Numerous startups are attempting to help creators set up their standalone, owned properties online; earn more from fewer, truer fans; and lessen their dependence on social media platforms. But unless we radically change the foundation of the creator economy—how creators find and connect to a community in the first place—these solutions are incremental at best, and don’t create a fundamental unlock for the issues plaguing the current creator economy.

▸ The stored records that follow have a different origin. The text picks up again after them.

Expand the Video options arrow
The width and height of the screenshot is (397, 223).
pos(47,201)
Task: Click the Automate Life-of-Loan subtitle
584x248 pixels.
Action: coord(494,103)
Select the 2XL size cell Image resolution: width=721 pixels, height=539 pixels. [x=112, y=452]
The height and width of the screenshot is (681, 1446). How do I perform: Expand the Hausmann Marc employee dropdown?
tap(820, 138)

Chavi Eve Karkowsky at The Atlantic on compassion fatigue:
Unlike during the pre-vaccine phase of the pandemic, the current upsurge of suffering isn’t one that humanity has to go through. People are choosing it. And intent matters. Intent is the difference between a child who goes hungry because their parent can’t afford dinner and the one who goes hungry because their parent won’t buy them dinner. Having the ability to provide relief but not do so is cruel. To many medical providers working today, the rejection of lifesaving COVID-19 vaccines feels like a giant “Fuck you” from 29 percent of American adults . We will keep providing the best care possible, but they are making our job much harder.

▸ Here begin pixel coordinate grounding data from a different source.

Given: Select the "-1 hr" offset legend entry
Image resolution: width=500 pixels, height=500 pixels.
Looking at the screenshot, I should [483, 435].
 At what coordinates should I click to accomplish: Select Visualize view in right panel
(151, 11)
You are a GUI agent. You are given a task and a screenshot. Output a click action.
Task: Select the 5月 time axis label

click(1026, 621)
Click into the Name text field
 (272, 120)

Not all health-care workers agree, of course. Plenty of hospital workers remain unvaccinated, and some have even staged protests against hospital-wide vaccine mandates. But most of us got vaccinated, and we’ll go to work tomorrow and the next day, no matter what. We will start IVs and give medicines and intubate patients no matter what bumper sticker is on their car. We are holding up our end of a bargain with society. But is society fulfilling its end?
The pandemic has taken away so much: millions of jobs, more than a year of education for tens of millions of children, more than 600,000 American lives. Amid this new, largely preventable wave of infections, some health-care providers are losing something else: the belief that all of us can come together as a people to solve a problem. Doing the work of curing human bodies is harder when some of one’s faith in humanity is lost.
Dave Holmes at Esquire on America’s reaction to mask mandates:
What we are seeing here is the death rattle for a certain kind of American thinking, or more accurately, a certain kind of American feeling. We have always felt more secure facing the kinds of problems we can shoot, threaten, punch or spend our way out of. Got a stubborn problem? Drop a bomb on it. No more; we have finally faced an enemy that can only be defeated by empathy, by selflessness, by prioritizing the common good above our own personal comfort. We can only move past this moment by listening to the guidance of people who have spent a lot of time studying. We must defer to guys we could take in a fight, or even worse: women.
Kate Aronoff at The New Republic on Sen. Joe Manchin’s lame reason for opposing more infrastructure spending:
In any case, cars and gas costing more doesn’t mean you’ll have to pay $10 for a banana by September or burn bank notes by the cartload, Weimar-style, for warmth at Thanksgiving. The evidence that the U.S. economy is overheated boils down to it being more expensive than it was a year ago to buy a 2017 Toyota Corolla. The evidence that the planet is overheated includes entire townsbeing zapped off the map in California and another week of well over 100 degree temperatures in the Pacific Northwest, not to mention hundreds dying in floods in central China, devastating landslides in India, and the IPCC’s Sixth Assessment Report. When Joe Manchin tweets that he’s concerned about the “fiscal policy future of this country,” he’s saying he thinks the price of a Corolla is more important than mass death.
Michael’s Pick
Untold: Malice at the Palace: Even if you’re not into sports, you’ll still find this Netflix documentary on one of the grossest displays of fan abuse as a case study for how the media covers Black athletes.